- Stranska Vas pri Semiču Location in Slovenia
- Coordinates: 45°37′53.38″N 15°13′9.04″E﻿ / ﻿45.6314944°N 15.2191778°E
- Country: Slovenia
- Traditional region: Lower Carniola
- Statistical region: Southeast Slovenia
- Municipality: Semič

Area
- • Total: 3.23 km^{2} (1.25 sq mi)
- Elevation: 163.9 m (537.7 ft)

Population (2002)
- • Total: 65

= Stranska Vas pri Semiču =

Stranska Vas pri Semiču (/sl/; Stranska vas pri Semiču, Seitendorf) is a village on the right bank of the Krupa River in the Municipality of Semič in Slovenia. The area is part of the historical region of Lower Carniola.
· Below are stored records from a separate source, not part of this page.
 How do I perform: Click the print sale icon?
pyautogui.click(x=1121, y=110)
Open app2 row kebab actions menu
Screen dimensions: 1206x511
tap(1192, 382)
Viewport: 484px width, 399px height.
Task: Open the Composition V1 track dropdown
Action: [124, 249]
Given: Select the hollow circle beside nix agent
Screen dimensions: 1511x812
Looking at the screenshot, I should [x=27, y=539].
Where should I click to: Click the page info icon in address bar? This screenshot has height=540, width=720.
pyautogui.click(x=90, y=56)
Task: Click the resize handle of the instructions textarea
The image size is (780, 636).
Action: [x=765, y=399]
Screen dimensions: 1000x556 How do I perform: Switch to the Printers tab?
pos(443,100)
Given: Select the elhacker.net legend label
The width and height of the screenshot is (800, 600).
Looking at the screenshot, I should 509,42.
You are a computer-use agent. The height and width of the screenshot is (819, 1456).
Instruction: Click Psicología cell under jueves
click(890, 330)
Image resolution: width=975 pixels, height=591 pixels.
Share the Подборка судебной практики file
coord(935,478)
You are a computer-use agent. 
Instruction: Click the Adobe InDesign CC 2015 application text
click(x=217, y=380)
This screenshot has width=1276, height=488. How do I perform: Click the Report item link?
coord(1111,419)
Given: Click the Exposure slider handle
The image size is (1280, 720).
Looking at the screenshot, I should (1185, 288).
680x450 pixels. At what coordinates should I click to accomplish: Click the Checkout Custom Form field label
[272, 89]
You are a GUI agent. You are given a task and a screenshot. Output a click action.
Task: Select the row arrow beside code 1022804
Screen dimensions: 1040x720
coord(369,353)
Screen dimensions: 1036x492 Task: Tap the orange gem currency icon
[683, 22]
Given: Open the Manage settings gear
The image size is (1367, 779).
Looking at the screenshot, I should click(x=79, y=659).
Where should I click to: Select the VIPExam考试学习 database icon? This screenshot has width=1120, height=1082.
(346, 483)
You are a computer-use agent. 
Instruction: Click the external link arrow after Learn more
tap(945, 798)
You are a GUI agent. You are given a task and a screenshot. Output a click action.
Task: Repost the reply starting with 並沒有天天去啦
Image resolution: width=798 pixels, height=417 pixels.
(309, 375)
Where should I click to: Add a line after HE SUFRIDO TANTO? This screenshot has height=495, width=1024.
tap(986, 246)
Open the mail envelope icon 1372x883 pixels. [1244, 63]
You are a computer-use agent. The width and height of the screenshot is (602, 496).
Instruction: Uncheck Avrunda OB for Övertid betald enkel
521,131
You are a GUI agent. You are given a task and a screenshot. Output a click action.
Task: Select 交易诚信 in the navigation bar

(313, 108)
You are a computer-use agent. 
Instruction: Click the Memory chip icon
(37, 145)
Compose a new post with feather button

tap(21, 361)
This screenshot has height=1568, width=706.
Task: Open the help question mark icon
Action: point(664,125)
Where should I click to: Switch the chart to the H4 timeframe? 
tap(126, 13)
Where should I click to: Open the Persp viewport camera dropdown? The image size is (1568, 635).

The municipality is now included in the Southeast Slovenia Statistical Region.

==Name==
The name of the settlement was changed from Stranska vas to Stranska vas pri Semiču in 1955. In the past the German name was Seitendorf.

==Krupa Castle==
Stranska Vas pri Semiču was the location of Krupa Castle. The castle was mentioned in written documents dating to the 15th century, expanded in the 16th and 18th centuries, and burned down during the Second World War in 1942 by the Partisans.